• _What the task requires_: In which lines of the data does the string "computer" appear? Copy every one.

Saved data entries:

——————————

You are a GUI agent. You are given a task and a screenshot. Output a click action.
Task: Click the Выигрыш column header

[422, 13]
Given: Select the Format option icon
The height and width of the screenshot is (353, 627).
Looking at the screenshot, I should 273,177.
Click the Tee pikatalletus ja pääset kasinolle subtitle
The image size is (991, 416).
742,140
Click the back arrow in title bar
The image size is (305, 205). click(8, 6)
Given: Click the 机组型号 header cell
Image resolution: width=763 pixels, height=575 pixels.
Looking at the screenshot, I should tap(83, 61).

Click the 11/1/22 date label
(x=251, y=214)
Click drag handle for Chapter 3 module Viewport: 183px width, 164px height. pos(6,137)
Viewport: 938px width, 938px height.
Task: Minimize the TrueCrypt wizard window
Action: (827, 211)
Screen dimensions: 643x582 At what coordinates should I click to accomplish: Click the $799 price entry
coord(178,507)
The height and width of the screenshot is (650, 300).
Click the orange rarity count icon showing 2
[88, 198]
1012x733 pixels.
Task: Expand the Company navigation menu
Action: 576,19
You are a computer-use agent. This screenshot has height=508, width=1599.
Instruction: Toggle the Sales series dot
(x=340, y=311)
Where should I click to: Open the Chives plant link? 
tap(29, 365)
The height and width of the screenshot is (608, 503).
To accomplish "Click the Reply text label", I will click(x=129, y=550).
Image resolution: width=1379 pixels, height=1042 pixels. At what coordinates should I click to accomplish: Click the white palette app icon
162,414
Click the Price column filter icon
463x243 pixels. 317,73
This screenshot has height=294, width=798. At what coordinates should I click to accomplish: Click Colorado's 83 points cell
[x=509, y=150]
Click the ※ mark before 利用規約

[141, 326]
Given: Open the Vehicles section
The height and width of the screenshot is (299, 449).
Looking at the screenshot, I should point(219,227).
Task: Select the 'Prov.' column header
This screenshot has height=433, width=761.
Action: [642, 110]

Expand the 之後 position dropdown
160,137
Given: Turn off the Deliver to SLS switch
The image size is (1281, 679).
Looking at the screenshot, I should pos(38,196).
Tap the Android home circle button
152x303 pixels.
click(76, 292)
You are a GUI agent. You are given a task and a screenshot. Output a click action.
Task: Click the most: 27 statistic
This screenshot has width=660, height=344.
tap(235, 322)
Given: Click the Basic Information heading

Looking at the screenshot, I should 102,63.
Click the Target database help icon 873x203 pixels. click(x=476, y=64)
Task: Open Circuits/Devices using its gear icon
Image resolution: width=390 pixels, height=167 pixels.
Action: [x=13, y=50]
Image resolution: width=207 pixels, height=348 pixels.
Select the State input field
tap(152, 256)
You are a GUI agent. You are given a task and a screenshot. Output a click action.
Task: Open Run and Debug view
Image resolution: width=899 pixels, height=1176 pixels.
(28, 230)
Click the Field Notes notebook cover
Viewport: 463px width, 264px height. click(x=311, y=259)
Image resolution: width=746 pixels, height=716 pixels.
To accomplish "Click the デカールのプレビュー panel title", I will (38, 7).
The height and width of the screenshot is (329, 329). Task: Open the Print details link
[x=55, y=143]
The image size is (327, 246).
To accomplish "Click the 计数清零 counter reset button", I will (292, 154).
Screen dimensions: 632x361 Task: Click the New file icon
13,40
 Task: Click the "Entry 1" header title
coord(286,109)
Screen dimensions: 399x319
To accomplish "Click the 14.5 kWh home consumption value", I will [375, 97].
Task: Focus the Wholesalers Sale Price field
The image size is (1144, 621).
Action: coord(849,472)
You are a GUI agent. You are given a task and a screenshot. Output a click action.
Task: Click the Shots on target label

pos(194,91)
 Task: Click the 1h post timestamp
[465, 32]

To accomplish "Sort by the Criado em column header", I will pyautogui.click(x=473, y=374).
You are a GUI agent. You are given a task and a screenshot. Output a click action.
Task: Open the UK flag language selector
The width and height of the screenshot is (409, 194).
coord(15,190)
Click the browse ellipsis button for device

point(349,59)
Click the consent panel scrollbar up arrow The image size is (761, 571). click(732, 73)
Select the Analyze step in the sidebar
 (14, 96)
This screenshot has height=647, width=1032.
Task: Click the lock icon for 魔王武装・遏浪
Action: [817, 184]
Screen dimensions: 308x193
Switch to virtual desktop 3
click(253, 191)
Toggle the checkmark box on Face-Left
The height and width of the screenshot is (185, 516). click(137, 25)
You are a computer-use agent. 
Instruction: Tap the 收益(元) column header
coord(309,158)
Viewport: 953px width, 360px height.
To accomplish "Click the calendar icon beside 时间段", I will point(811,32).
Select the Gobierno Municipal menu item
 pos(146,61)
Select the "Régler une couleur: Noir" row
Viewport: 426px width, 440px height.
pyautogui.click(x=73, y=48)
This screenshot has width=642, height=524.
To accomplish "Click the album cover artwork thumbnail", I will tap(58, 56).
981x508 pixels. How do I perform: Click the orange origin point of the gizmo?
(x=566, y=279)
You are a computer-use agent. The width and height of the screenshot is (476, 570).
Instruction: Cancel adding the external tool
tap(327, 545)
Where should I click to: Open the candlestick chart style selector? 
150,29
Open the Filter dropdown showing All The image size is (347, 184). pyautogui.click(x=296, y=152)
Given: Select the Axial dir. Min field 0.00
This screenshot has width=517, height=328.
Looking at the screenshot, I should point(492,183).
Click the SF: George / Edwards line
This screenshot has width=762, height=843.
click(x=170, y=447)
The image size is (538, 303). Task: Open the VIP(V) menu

——————————

• _Result of this task_:
You are a computer-use agent. This screenshot has height=508, width=1599.
You are a computer-use agent. 
You are a computer-use agent. The width and height of the screenshot is (476, 570).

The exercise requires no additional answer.